Problem to work on -> Quote every one of the records below word for word, with no line left out.

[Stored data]

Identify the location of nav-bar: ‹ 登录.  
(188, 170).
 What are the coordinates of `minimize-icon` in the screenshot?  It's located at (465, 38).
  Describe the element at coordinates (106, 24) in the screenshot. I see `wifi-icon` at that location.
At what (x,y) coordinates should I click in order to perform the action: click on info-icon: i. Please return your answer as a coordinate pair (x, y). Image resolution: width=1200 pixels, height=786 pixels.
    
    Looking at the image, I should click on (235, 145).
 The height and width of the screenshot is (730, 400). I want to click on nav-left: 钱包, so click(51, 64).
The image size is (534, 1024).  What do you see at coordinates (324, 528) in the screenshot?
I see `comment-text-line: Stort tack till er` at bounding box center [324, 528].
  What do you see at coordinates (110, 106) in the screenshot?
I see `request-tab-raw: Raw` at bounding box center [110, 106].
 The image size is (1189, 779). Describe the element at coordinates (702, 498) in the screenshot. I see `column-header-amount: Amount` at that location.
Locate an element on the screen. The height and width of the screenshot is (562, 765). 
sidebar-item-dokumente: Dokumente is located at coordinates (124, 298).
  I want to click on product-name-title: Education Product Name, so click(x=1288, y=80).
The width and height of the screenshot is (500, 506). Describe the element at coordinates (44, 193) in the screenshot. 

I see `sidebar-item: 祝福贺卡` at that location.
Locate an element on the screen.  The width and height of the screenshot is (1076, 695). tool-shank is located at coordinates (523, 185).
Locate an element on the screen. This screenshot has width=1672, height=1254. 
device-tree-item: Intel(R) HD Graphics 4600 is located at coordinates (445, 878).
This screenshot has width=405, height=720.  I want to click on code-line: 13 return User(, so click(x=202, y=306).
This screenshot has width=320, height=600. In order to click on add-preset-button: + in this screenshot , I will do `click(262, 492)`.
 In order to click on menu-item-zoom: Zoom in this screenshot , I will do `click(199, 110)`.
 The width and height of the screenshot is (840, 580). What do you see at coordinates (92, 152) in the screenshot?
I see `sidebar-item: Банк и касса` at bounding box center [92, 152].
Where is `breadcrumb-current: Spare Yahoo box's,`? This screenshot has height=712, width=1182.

Exercise answer ->
Identify the location of nav-bar: ‹ 登录.  
(188, 170).
 What are the coordinates of `minimize-icon` in the screenshot?  It's located at (465, 38).
  Describe the element at coordinates (106, 24) in the screenshot. I see `wifi-icon` at that location.
At what (x,y) coordinates should I click in order to perform the action: click on info-icon: i. Please return your answer as a coordinate pair (x, y). Image resolution: width=1200 pixels, height=786 pixels.
    
    Looking at the image, I should click on (235, 145).
 The height and width of the screenshot is (730, 400). I want to click on nav-left: 钱包, so click(51, 64).
The image size is (534, 1024).  What do you see at coordinates (324, 528) in the screenshot?
I see `comment-text-line: Stort tack till er` at bounding box center [324, 528].
  What do you see at coordinates (110, 106) in the screenshot?
I see `request-tab-raw: Raw` at bounding box center [110, 106].
 The image size is (1189, 779). Describe the element at coordinates (702, 498) in the screenshot. I see `column-header-amount: Amount` at that location.
Locate an element on the screen. The height and width of the screenshot is (562, 765). 
sidebar-item-dokumente: Dokumente is located at coordinates (124, 298).
  I want to click on product-name-title: Education Product Name, so click(x=1288, y=80).
The width and height of the screenshot is (500, 506). Describe the element at coordinates (44, 193) in the screenshot. 

I see `sidebar-item: 祝福贺卡` at that location.
Locate an element on the screen.  The width and height of the screenshot is (1076, 695). tool-shank is located at coordinates (523, 185).
Locate an element on the screen. This screenshot has width=1672, height=1254. 
device-tree-item: Intel(R) HD Graphics 4600 is located at coordinates (445, 878).
This screenshot has width=405, height=720.  I want to click on code-line: 13 return User(, so click(x=202, y=306).
This screenshot has width=320, height=600. In order to click on add-preset-button: + in this screenshot , I will do `click(262, 492)`.
 In order to click on menu-item-zoom: Zoom in this screenshot , I will do `click(199, 110)`.
 The width and height of the screenshot is (840, 580). What do you see at coordinates (92, 152) in the screenshot?
I see `sidebar-item: Банк и касса` at bounding box center [92, 152].
Where is `breadcrumb-current: Spare Yahoo box's,`? This screenshot has height=712, width=1182.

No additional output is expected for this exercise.